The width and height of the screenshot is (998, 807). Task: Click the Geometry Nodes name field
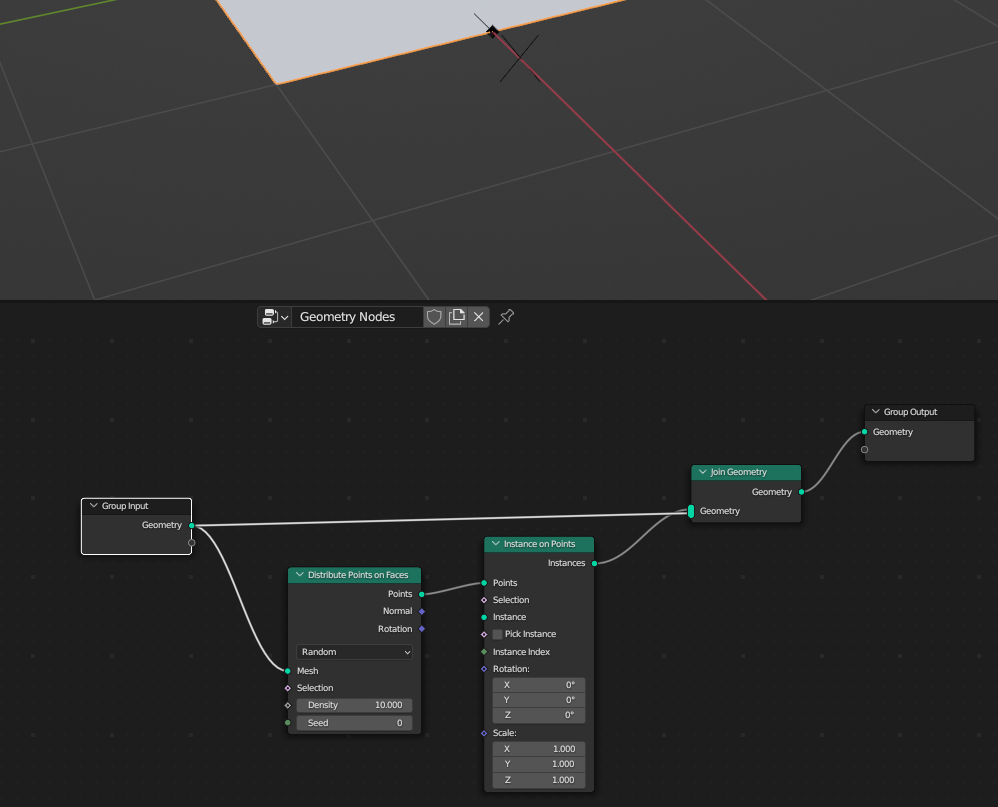[356, 317]
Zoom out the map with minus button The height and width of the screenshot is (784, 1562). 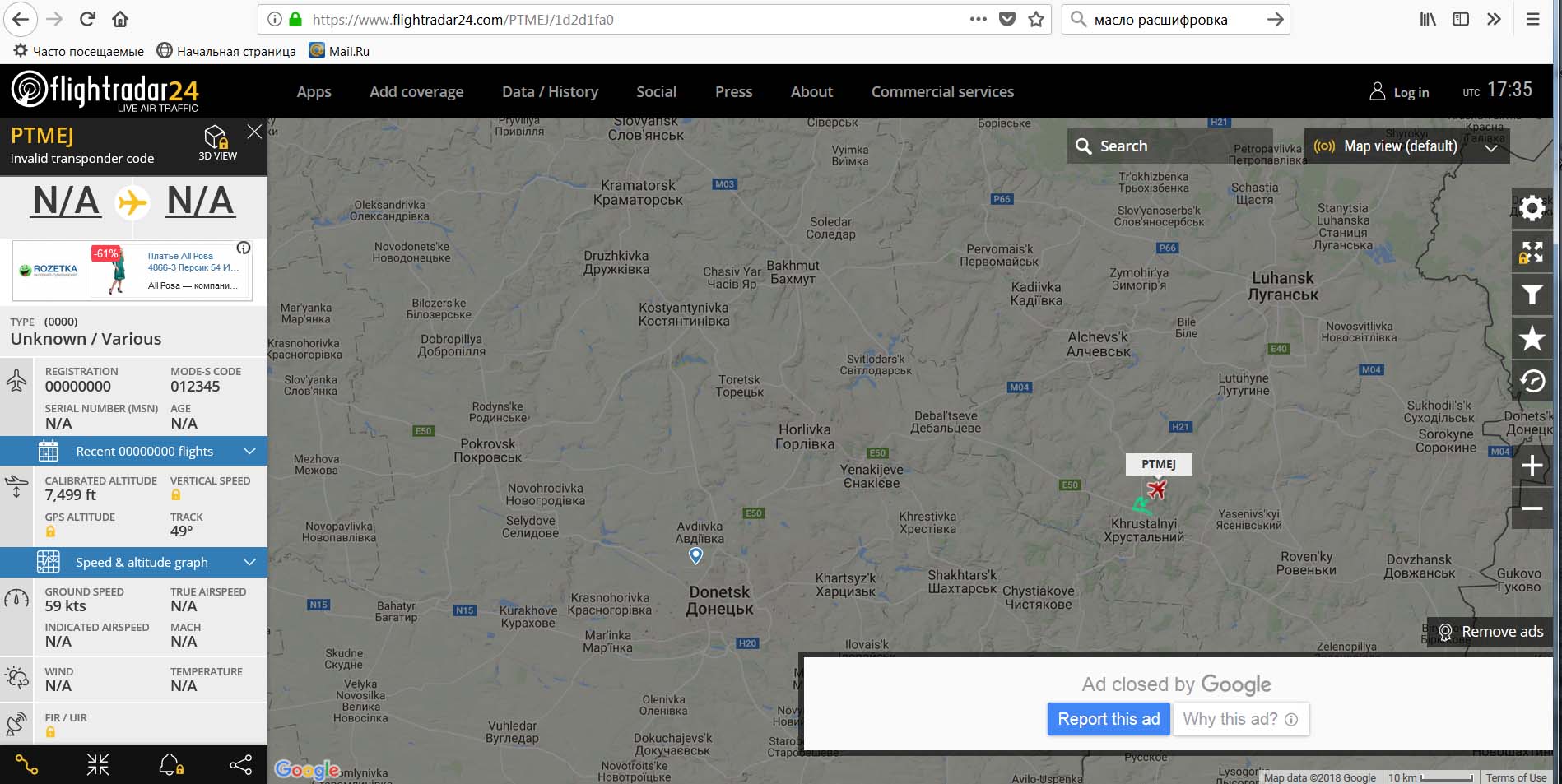[x=1532, y=508]
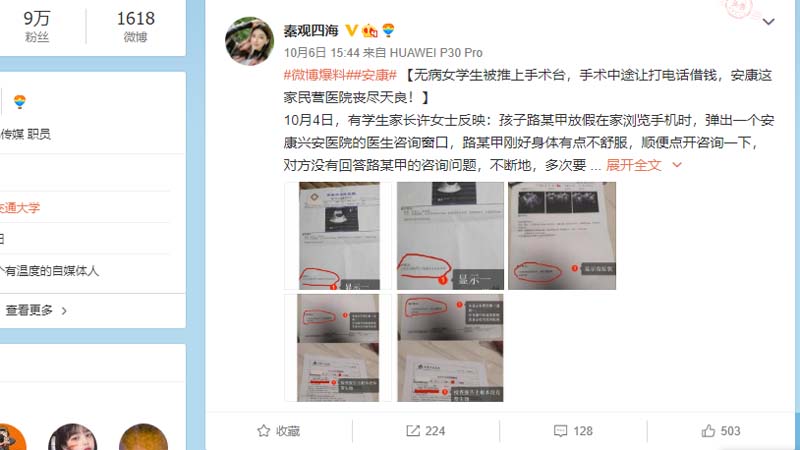Open the post timestamp 10月6日 15:44
This screenshot has width=800, height=450.
pyautogui.click(x=323, y=53)
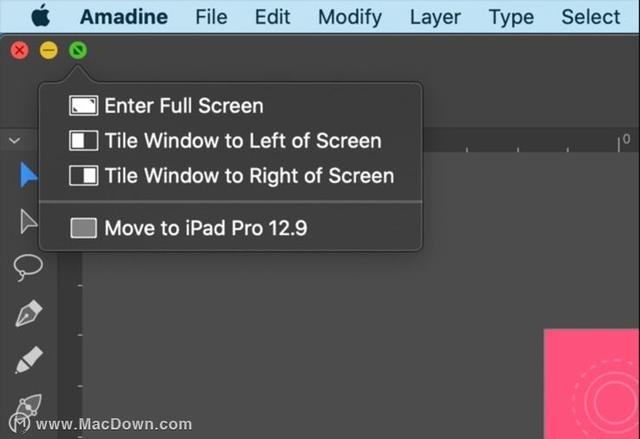Open the Type menu
Viewport: 640px width, 439px height.
point(511,17)
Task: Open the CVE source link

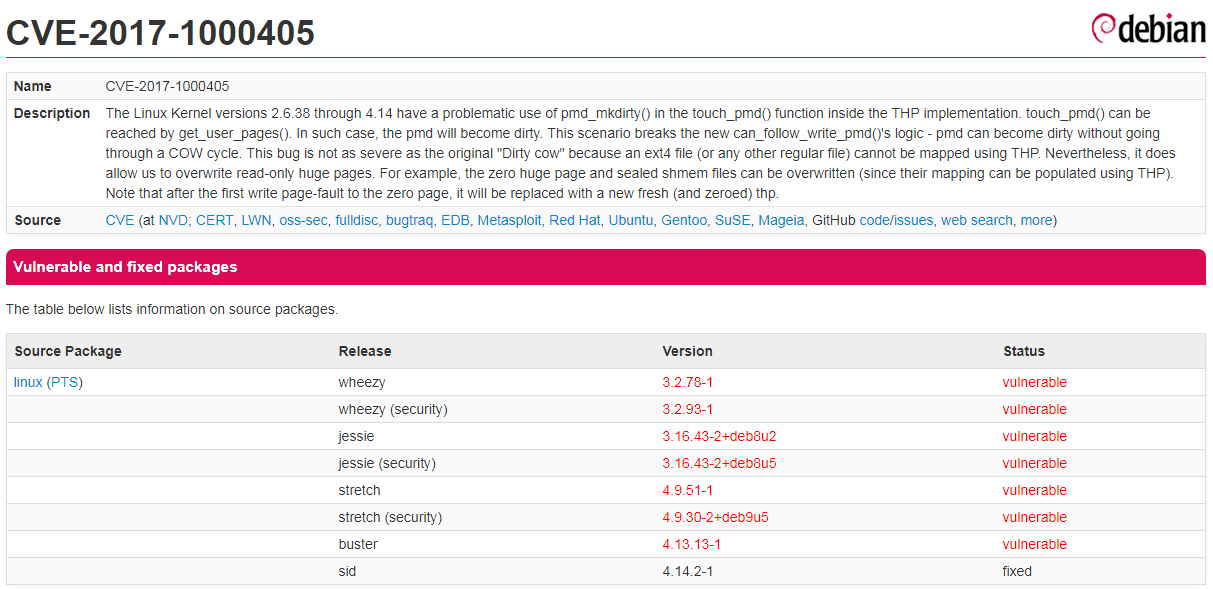Action: coord(119,220)
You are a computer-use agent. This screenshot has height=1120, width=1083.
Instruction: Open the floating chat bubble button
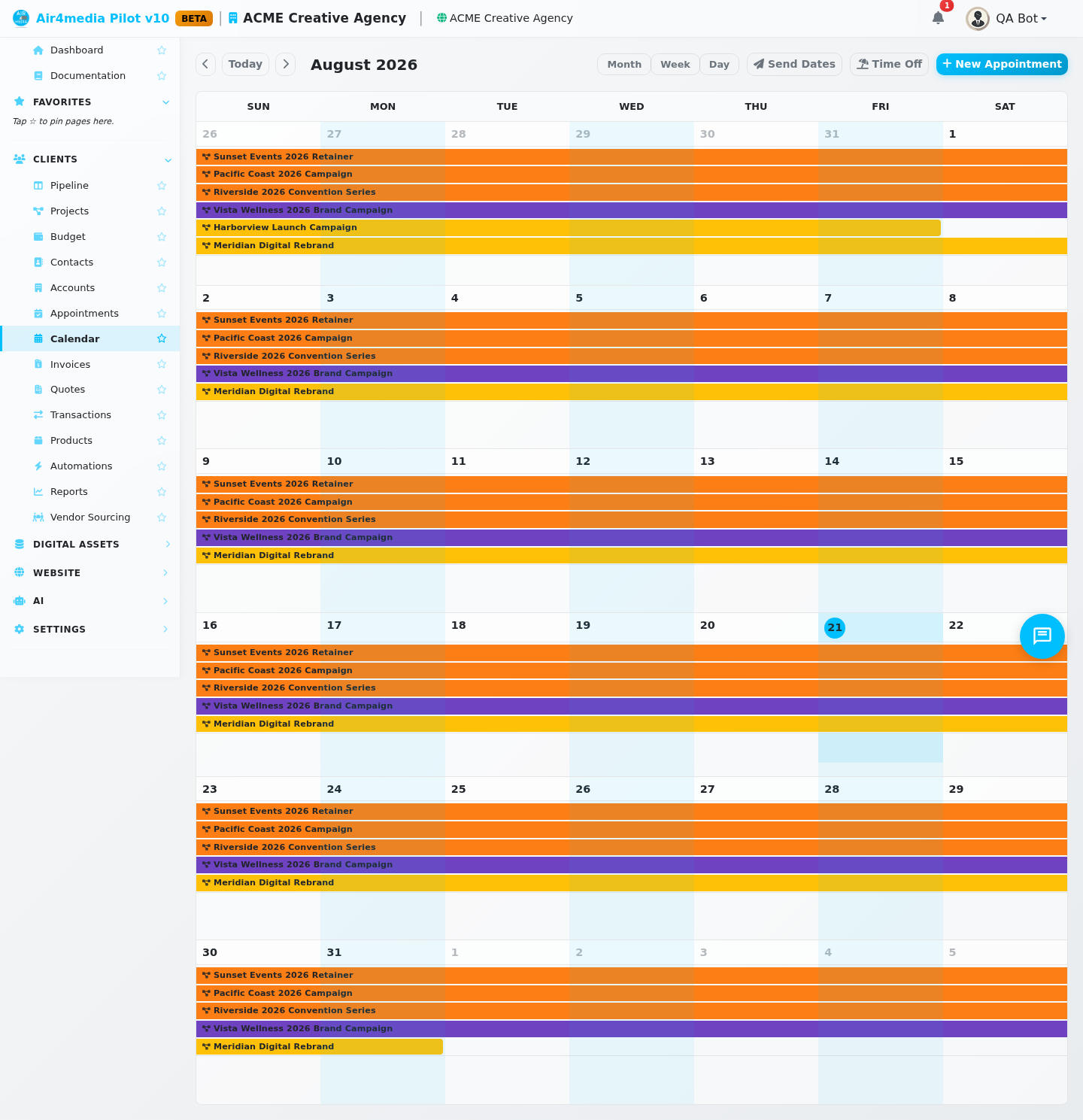coord(1042,636)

━━━━━━━━━━━━━━━━

▶ **What to work on**
Begin at the line containing "Task: Open the CVE source link" and stop at the final line of the data. Retype those lines exactly, without the pictures.

▶ **Answer to this task**
Task: Open the CVE source link

Action: coord(119,220)
You are a computer-use agent. This screenshot has height=1120, width=1083.
Instruction: Open the floating chat bubble button
coord(1042,636)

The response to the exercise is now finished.